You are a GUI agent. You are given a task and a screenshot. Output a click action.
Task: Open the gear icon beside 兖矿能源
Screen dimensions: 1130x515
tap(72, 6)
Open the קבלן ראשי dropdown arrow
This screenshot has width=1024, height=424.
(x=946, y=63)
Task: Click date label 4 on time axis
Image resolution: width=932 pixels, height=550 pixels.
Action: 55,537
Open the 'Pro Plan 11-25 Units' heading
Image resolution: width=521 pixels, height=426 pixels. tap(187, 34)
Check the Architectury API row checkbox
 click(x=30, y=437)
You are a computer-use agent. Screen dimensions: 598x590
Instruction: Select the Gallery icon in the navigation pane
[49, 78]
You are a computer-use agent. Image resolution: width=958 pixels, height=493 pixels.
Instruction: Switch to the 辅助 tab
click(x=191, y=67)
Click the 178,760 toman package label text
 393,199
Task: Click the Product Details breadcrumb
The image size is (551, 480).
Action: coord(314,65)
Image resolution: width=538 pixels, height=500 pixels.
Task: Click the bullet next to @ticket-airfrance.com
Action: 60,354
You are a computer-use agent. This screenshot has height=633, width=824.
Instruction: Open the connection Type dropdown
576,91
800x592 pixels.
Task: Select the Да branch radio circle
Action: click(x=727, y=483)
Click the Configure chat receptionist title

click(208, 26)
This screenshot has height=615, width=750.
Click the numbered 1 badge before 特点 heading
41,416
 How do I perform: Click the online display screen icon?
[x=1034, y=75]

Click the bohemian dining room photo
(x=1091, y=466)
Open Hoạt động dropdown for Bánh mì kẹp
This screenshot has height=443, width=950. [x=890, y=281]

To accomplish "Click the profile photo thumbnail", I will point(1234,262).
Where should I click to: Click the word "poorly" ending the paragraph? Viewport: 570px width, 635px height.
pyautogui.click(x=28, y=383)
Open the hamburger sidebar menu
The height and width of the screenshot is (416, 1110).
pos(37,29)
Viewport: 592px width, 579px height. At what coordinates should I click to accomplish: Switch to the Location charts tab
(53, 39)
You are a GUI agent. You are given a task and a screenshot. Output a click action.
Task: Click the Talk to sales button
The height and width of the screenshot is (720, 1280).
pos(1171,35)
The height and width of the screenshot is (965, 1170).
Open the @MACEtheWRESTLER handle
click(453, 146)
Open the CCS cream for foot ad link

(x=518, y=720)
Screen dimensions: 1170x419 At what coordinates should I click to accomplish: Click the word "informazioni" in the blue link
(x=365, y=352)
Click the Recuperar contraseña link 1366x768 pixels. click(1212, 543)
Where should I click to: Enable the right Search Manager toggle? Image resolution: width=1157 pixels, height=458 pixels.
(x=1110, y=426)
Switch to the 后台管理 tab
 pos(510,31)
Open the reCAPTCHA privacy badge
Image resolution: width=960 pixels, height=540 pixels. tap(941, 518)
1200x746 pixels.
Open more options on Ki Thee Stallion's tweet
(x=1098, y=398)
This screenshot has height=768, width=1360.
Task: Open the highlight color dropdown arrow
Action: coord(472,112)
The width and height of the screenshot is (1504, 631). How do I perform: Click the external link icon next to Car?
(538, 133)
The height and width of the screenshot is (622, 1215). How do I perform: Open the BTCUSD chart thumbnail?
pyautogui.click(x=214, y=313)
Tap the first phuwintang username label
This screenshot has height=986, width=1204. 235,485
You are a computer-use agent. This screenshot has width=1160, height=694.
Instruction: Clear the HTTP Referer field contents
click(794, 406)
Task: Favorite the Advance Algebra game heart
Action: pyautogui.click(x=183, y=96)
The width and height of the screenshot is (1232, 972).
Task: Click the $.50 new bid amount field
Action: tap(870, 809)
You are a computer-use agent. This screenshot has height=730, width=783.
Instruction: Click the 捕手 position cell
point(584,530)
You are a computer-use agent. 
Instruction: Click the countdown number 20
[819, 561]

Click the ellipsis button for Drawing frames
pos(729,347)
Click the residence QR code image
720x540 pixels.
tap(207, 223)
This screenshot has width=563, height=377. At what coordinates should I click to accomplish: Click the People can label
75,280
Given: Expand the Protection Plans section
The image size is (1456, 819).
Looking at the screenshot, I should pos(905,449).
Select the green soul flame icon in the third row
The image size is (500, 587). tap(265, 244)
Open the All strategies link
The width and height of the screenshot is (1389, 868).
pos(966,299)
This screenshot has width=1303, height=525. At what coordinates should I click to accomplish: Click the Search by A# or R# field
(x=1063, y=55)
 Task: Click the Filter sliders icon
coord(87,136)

▬▬▬▬▬▬

§ **TASK DIRECTIONS**: Every entry above must be reproduced word for word.

§ **OUTPUT FOR THIS TASK**:
You are a GUI agent. You are given a task and a screenshot. Output a click action.
Task: Open the gear icon beside 兖矿能源
Screen dimensions: 1130x515
tap(72, 6)
Open the קבלן ראשי dropdown arrow
This screenshot has width=1024, height=424.
(x=946, y=63)
Task: Click date label 4 on time axis
Image resolution: width=932 pixels, height=550 pixels.
Action: 55,537
Open the 'Pro Plan 11-25 Units' heading
Image resolution: width=521 pixels, height=426 pixels. tap(187, 34)
Check the Architectury API row checkbox
 click(x=30, y=437)
You are a computer-use agent. Screen dimensions: 598x590
Instruction: Select the Gallery icon in the navigation pane
[49, 78]
You are a computer-use agent. Image resolution: width=958 pixels, height=493 pixels.
Instruction: Switch to the 辅助 tab
click(x=191, y=67)
Click the 178,760 toman package label text
 393,199
Task: Click the Product Details breadcrumb
The image size is (551, 480).
Action: coord(314,65)
Image resolution: width=538 pixels, height=500 pixels.
Task: Click the bullet next to @ticket-airfrance.com
Action: 60,354
You are a computer-use agent. This screenshot has height=633, width=824.
Instruction: Open the connection Type dropdown
576,91
800x592 pixels.
Task: Select the Да branch radio circle
Action: click(x=727, y=483)
Click the Configure chat receptionist title

click(208, 26)
This screenshot has height=615, width=750.
Click the numbered 1 badge before 特点 heading
41,416
 How do I perform: Click the online display screen icon?
[x=1034, y=75]

Click the bohemian dining room photo
(x=1091, y=466)
Open Hoạt động dropdown for Bánh mì kẹp
This screenshot has height=443, width=950. [x=890, y=281]

To accomplish "Click the profile photo thumbnail", I will point(1234,262).
Where should I click to: Click the word "poorly" ending the paragraph? Viewport: 570px width, 635px height.
pyautogui.click(x=28, y=383)
Open the hamburger sidebar menu
The height and width of the screenshot is (416, 1110).
pos(37,29)
Viewport: 592px width, 579px height. At what coordinates should I click to accomplish: Switch to the Location charts tab
(53, 39)
You are a GUI agent. You are given a task and a screenshot. Output a click action.
Task: Click the Talk to sales button
The height and width of the screenshot is (720, 1280).
pos(1171,35)
The height and width of the screenshot is (965, 1170).
Open the @MACEtheWRESTLER handle
click(453, 146)
Open the CCS cream for foot ad link

(x=518, y=720)
Screen dimensions: 1170x419 At what coordinates should I click to accomplish: Click the word "informazioni" in the blue link
(x=365, y=352)
Click the Recuperar contraseña link 1366x768 pixels. click(1212, 543)
Where should I click to: Enable the right Search Manager toggle? Image resolution: width=1157 pixels, height=458 pixels.
(x=1110, y=426)
Switch to the 后台管理 tab
 pos(510,31)
Open the reCAPTCHA privacy badge
Image resolution: width=960 pixels, height=540 pixels. tap(941, 518)
1200x746 pixels.
Open more options on Ki Thee Stallion's tweet
(x=1098, y=398)
This screenshot has height=768, width=1360.
Task: Open the highlight color dropdown arrow
Action: coord(472,112)
The width and height of the screenshot is (1504, 631). How do I perform: Click the external link icon next to Car?
(538, 133)
The height and width of the screenshot is (622, 1215). How do I perform: Open the BTCUSD chart thumbnail?
pyautogui.click(x=214, y=313)
Tap the first phuwintang username label
This screenshot has height=986, width=1204. 235,485
You are a computer-use agent. This screenshot has width=1160, height=694.
Instruction: Clear the HTTP Referer field contents
click(794, 406)
Task: Favorite the Advance Algebra game heart
Action: pyautogui.click(x=183, y=96)
The width and height of the screenshot is (1232, 972).
Task: Click the $.50 new bid amount field
Action: tap(870, 809)
You are a computer-use agent. This screenshot has height=730, width=783.
Instruction: Click the 捕手 position cell
point(584,530)
You are a computer-use agent. 
Instruction: Click the countdown number 20
[819, 561]

Click the ellipsis button for Drawing frames
pos(729,347)
Click the residence QR code image
720x540 pixels.
tap(207, 223)
This screenshot has width=563, height=377. At what coordinates should I click to accomplish: Click the People can label
75,280
Given: Expand the Protection Plans section
The image size is (1456, 819).
Looking at the screenshot, I should pos(905,449).
Select the green soul flame icon in the third row
The image size is (500, 587). tap(265, 244)
Open the All strategies link
The width and height of the screenshot is (1389, 868).
pos(966,299)
This screenshot has width=1303, height=525. At what coordinates should I click to accomplish: Click the Search by A# or R# field
(x=1063, y=55)
 Task: Click the Filter sliders icon
coord(87,136)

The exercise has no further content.